Arrange the records below as a Markdown table with the columns "Row" and "Line," giving each line its own numbered row and skipping blank lines. Leave the pictures out of the table.
[BEGIN Data records]
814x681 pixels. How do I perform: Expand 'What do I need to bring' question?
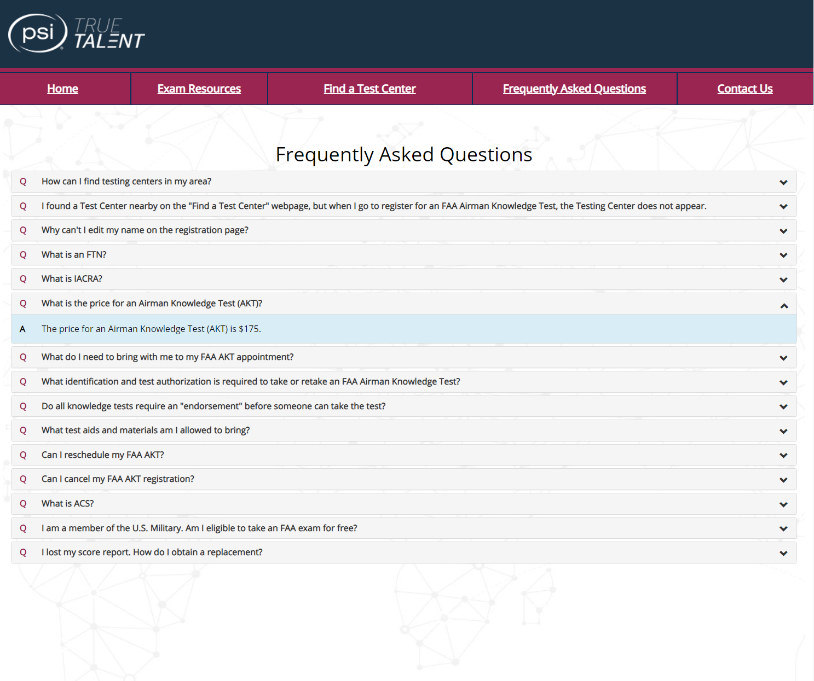(x=404, y=357)
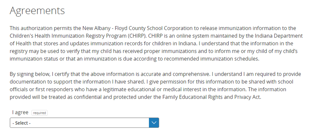Click the Agreements heading
The height and width of the screenshot is (131, 322).
click(37, 10)
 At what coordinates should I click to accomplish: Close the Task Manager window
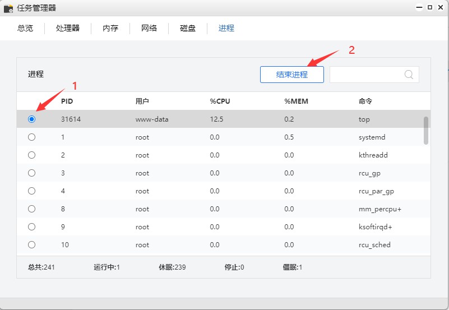pyautogui.click(x=440, y=8)
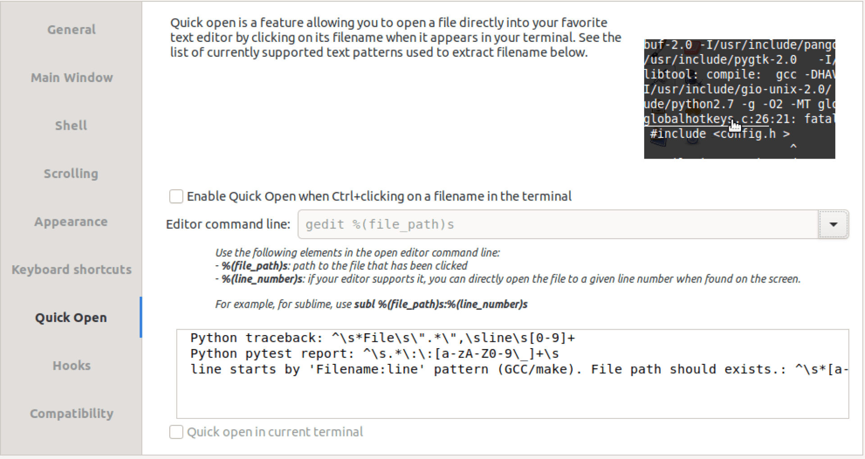Select the Shell preferences tab
The height and width of the screenshot is (459, 865).
(x=71, y=125)
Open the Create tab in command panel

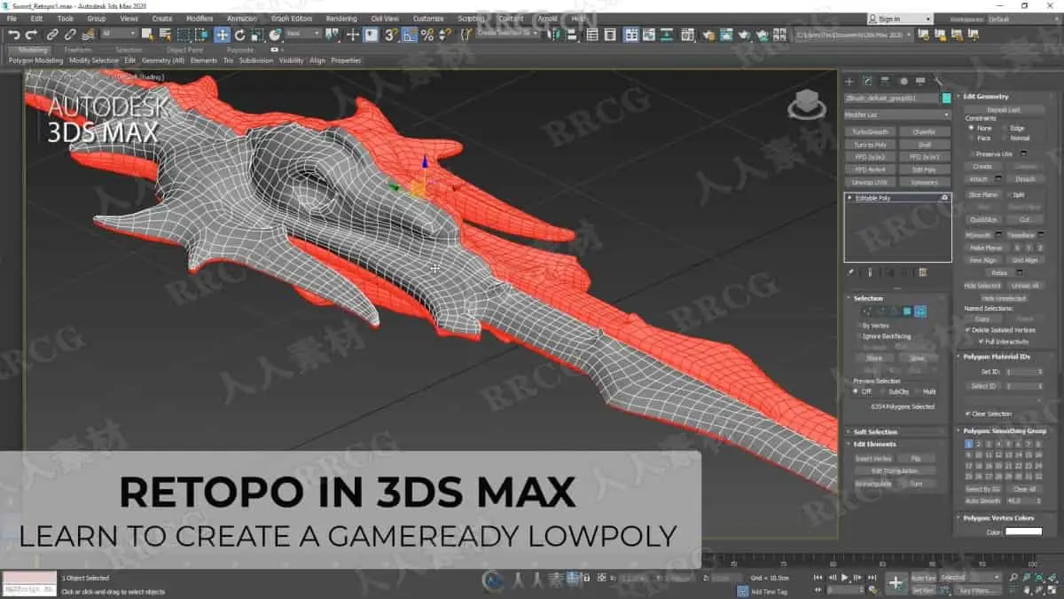click(x=849, y=81)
[END Data records]
## Response to the task
| Row | Line |
|---|---|
| 1 | 814x681 pixels. How do I perform: Expand 'What do I need to bring' question? |
| 2 | (x=404, y=357) |
| 3 | Click the Agreements heading |
| 4 | The height and width of the screenshot is (131, 322). |
| 5 | click(37, 10) |
| 6 |  At what coordinates should I click to accomplish: Close the Task Manager window |
| 7 | pyautogui.click(x=440, y=8) |
| 8 | Select the Shell preferences tab |
| 9 | The height and width of the screenshot is (459, 865). |
| 10 | (x=71, y=125) |
| 11 | Open the Create tab in command panel |
| 12 | click(x=849, y=81) |